Today I enjoyed mass at Holy Name Church here in New Orleans. It was the first mass presided over by my old friend, who was just ordained yesterday. It was a beautiful service, with well-selected music, a thoughtful homily on the Trinity, and some old friends praying with me. Plus, HNJ is an active, vibrant church attached to my alma mater. So I had a thought about what keeps people attached to their church.

church vs Church.
The local pastor of a church often finds himself or herself at odds with the institutional Church's current path. In a sense, that's how it has always been. Bishops are like the CEOs of their local area, and in the early history of Christianity they were the only disciplinarians. The priests in the village or throughout the city were just slightly elevated members of the community, often with minimal education, and often married and holding down a normal job (like permanent deacons today).

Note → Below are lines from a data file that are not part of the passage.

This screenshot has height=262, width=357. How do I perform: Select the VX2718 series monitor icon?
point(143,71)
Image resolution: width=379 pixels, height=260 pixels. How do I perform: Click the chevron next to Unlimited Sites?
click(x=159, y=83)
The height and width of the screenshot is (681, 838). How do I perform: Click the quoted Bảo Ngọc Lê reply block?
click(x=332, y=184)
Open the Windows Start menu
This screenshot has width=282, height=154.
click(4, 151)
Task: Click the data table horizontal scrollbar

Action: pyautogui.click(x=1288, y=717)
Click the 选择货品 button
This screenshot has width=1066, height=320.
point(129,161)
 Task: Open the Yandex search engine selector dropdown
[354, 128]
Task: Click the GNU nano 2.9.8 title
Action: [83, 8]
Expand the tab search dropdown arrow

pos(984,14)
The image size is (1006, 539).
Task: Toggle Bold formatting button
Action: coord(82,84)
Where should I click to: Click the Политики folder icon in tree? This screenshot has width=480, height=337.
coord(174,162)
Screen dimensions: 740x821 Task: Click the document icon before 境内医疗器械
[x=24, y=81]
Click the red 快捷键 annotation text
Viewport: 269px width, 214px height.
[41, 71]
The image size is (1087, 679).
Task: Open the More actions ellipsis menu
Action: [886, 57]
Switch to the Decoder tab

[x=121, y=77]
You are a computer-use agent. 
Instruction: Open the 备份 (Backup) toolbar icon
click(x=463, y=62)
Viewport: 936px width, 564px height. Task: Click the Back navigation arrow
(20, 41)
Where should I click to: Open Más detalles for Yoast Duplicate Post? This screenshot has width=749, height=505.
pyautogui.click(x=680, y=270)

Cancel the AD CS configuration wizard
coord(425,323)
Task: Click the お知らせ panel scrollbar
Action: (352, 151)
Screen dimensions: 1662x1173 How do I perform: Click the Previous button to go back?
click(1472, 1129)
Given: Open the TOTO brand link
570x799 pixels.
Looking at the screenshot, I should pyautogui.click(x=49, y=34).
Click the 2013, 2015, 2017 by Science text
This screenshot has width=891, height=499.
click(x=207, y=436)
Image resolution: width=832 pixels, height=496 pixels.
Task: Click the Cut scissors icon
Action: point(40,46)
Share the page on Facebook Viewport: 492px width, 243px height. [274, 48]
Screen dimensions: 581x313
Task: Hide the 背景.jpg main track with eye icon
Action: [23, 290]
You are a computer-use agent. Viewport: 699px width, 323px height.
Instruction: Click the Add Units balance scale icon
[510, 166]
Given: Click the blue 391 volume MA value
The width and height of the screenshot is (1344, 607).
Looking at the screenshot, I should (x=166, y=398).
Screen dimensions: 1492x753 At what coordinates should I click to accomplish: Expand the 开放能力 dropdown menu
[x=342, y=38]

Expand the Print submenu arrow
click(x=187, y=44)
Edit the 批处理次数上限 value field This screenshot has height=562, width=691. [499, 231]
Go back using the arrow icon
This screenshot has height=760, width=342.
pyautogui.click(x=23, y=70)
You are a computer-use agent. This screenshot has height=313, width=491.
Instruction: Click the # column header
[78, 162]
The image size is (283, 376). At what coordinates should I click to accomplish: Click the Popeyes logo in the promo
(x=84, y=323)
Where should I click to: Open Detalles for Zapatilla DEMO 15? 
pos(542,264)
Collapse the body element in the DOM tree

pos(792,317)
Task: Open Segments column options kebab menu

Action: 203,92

And the Pope didn't really exist. the Bishops of rather important places formed a sort of club due to their influence. By 900 the Bishop of Rome exerted more power than the others. Then the great schism led us to forget the Bishops of Alexandria, Constantinople, the ancient cities of the East. Rome was the gateway to Western Europe, so the Bishop of Rome had a lot of power over the creation of medieval Europe, and the development of the modern world. That's why the Pope is important.

But the Bishops try their best to maintain some power, with chess moves that take generations. Events like Vatican II in the 1960s re-establish conciliar power (the power of the council of bishops), which is to say the role of locals. But John Paul II and Benedict XVI are into centralized control, and over the last thirty years they have elevated more conservative, centralized bishops across the globe.

This places pastors of each individual parish into a tough spot. On the one had their rome-picked bishop pushes them to tow the party line. On the other hand, they need to be able to minister to a diverse community with its own problems. Which is why youth group on wednesdays might rock and totally speak to you, but mass on sunday messes up your groove.

Local community keeps folks attached.
The local community - the parish and the church - is what attracts people to the Church, and once joined it  will keep them attached over generations. That means that a good pastor with a warm personality and good management skills, or an active youth group, or well-executed music, or any other of the dozens of aspects that people relate with 'going to church' mean more to people than hierarchical decisions or orthodoxy when choosing a religious affiliation (or even deciding whether to be affiliated).

This theory of mine is based on my experience today, other anecdotal evidence, and real data. The US Christian churches had their biggest participation numbers in the post-war Eisenhower era. At that time, most survey participants ranked community (non-theological) factors far ahead of theological factors as reasons why they attended a church, or in particular why they changed churches. 

In my own experience, the times when I went to church as an adult were related to my friends going to church, or feeling a particular connection to the church. Even though I study theology and take it very seriously, I have not invested myself in a church unless it really connects with me. And every time I have stopped attending, it was because of some local problem, not because of my (many serious) disagreements with the Vatican, or with the local hierarchy.

That's just a little big surprising. The truth is that a good homily and a warm pastor goes further than all the bombastic posturing of the USCCB or the Vatican. That's good news. But a cold pastor can turn people away, even people who deeply love and respect the institution.